Our study has a few limitations. First, sample size limitations should be considered; while the interaction between rs2011345 and smoking was statistically significant, the study contained only 224 incident cases of CHD. Second, the interpretation of results is also limited by a relatively crude measure of smoking exposure. The available information on smoking behavior only provided a cross-sectional glimpse of the subject's smoking habits and, in some cases, incident CHD occurred a decade or more after the last known smoking status. Furthermore, the RF algorithm cannot account for familial correlation using traditional approaches. However, we were able to confirm the RF findings using a GEE model that accounts for familial correlation. While the 224 cases in this analysis did not have a large degree of relatedness, it could be an issue in the larger FHS population.

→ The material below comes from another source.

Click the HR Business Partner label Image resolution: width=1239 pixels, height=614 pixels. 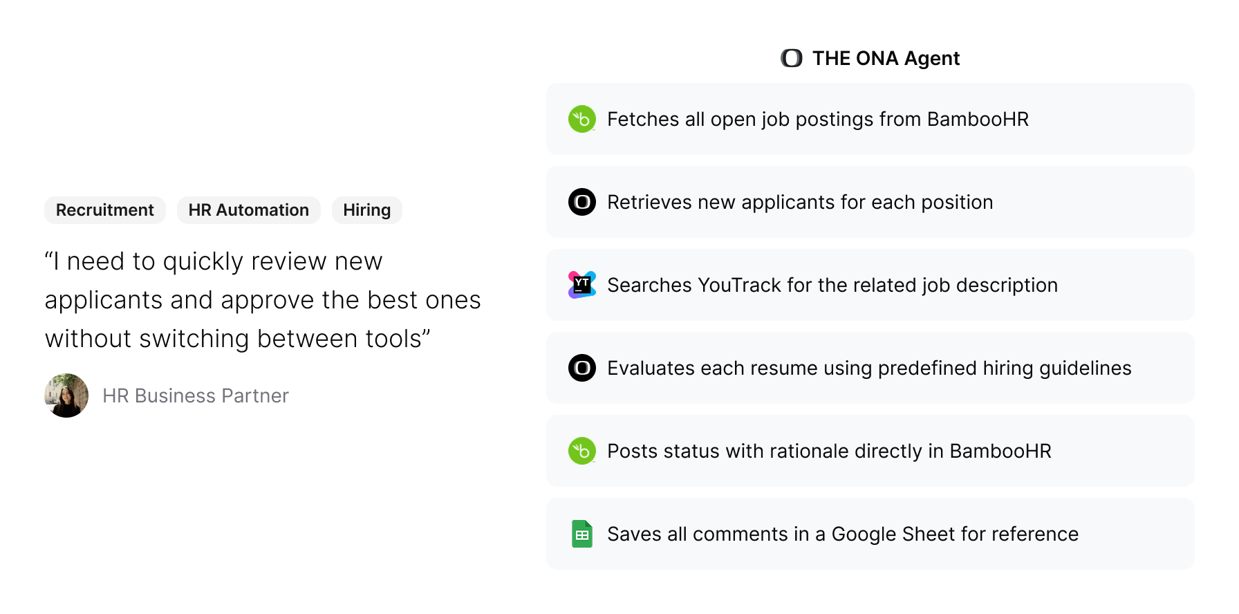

Future work addressing practical issues of RF may enhance its attractiveness as an analysis tool for GWAS. We used runs of 500 trees in this analysis and found the top covariates in the output to be more stable than in runs of 200 trees. Runs of 1,000 and 1,500 trees did not produce markedly different results. Another important problem is reconciling the different SNPs identified by RF with traditional p-value based methods. Nonetheless, it appears as though RF can provide an alternative to traditional regression techniques to reduce the high-dimensional data space of GWAS searching for gene-by-environment interactions.